Potatoes are a versatile and beloved vegetable, enjoyed by people all around the world.

Among the many different types of potatoes available, Yukon Gold potatoes are particularly popular due to their unique flavor and texture.

However, have you ever wondered about the origins of Yukon Gold potatoes, or how to plant and care for them in your own garden?

In this blog post, we will explore all things Yukon Gold potatoes seeds, from their history and characteristics to how to plant and care for them.

We’ll also share some delicious recipes to help you make the most of your Yukon Gold potato harvest.
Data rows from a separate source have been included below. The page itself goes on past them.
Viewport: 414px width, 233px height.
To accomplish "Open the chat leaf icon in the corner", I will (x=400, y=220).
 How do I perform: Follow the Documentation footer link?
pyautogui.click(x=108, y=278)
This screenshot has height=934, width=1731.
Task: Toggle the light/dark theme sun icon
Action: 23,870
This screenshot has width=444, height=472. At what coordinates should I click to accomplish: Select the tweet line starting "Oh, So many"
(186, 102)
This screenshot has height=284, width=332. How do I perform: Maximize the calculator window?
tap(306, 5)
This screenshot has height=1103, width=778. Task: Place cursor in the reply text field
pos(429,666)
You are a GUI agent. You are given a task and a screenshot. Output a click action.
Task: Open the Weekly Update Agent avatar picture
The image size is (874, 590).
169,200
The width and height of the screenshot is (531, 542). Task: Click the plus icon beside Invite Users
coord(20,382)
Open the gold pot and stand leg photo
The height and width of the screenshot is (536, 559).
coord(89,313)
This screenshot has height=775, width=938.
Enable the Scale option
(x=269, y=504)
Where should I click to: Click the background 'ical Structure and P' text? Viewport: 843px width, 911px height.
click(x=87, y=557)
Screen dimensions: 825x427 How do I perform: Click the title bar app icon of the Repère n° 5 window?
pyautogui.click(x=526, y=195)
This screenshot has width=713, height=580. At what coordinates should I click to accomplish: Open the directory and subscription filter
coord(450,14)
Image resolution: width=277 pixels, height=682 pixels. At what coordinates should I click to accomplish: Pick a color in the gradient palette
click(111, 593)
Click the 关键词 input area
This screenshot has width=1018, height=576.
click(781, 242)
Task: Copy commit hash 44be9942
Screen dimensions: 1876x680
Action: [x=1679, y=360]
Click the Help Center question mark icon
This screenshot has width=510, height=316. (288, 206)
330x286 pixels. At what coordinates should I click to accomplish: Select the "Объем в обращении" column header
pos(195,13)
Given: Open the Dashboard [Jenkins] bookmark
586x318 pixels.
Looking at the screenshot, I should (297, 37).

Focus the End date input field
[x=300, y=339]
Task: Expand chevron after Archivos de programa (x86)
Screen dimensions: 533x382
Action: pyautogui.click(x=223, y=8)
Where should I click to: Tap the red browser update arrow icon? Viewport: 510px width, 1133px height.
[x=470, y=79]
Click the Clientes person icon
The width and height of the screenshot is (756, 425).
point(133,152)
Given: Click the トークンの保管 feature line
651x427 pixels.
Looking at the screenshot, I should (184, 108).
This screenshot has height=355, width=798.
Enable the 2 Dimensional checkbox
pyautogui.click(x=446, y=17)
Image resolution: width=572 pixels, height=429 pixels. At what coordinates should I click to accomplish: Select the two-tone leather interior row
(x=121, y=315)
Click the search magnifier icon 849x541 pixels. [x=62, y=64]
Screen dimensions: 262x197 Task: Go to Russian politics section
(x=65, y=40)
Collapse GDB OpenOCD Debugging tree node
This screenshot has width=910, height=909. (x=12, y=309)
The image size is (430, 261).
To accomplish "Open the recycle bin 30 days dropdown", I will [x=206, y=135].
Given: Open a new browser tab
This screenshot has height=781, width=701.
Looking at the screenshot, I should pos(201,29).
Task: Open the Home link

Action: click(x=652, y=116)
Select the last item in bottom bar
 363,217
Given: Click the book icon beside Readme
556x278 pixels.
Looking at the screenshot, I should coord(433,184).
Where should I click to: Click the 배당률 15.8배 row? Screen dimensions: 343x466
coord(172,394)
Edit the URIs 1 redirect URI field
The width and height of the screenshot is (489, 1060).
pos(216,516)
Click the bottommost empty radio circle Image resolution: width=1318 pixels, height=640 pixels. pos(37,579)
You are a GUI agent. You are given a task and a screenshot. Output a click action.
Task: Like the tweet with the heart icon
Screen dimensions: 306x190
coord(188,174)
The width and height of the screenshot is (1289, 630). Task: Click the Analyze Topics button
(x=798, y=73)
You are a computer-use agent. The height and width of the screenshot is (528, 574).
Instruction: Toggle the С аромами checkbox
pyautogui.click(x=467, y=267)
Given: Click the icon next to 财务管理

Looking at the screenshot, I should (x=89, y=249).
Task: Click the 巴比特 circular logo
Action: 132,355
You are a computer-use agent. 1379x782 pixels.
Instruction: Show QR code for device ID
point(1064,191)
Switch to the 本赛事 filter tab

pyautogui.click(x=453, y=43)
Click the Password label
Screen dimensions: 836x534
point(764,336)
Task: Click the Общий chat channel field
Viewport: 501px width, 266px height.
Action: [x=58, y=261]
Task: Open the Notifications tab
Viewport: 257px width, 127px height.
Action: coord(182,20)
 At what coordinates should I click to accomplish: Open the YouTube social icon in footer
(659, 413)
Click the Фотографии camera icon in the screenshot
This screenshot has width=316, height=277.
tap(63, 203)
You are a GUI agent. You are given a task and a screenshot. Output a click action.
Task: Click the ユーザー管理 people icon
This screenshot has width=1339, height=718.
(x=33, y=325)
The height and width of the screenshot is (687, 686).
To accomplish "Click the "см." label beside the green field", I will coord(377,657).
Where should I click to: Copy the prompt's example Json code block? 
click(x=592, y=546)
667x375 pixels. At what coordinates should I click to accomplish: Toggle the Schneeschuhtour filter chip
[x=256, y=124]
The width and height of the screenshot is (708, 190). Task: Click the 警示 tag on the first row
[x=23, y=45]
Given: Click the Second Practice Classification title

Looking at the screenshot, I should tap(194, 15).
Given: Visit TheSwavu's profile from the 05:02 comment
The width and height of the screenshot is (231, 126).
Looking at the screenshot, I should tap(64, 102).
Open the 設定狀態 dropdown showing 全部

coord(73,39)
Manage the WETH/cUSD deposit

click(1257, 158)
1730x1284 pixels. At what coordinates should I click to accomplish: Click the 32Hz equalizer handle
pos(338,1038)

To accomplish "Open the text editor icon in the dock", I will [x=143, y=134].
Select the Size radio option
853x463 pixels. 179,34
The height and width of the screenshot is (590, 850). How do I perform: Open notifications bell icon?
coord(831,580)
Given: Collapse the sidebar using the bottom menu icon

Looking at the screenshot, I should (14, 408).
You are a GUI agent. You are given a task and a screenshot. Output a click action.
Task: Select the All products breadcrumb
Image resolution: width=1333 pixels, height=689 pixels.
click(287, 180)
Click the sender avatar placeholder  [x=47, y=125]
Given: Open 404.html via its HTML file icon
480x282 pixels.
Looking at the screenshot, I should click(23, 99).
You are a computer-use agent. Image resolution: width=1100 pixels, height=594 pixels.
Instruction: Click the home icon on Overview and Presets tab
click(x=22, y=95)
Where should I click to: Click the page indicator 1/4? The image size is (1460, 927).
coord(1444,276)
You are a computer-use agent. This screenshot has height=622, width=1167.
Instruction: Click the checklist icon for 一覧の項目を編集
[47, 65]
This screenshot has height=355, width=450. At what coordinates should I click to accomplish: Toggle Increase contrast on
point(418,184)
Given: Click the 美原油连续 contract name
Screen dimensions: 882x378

So, let’s dig in and discover the wonders of Yukon Gold potatoes!

What are Yukon Gold Potatoes Seeds?

yukon gold potatoes seeds

Yukon Gold potatoes are a yellow-fleshed potato variety that is known for its smooth, buttery texture and rich flavor.

They are particularly popular for making mashed potatoes or roasted potatoes, but can also be used in a wide range of other dishes.

The Yukon Gold potato variety was first developed in the 1960s by a Canadian plant breeder named Garnet (“Gary”) Johnston.

Johnston was trying to create a potato variety that combined the best qualities of the North American white potato and the yellow-fleshed potatoes that were popular in Europe.

After several years of experimentation, he finally succeeded in creating the Yukon Gold potato.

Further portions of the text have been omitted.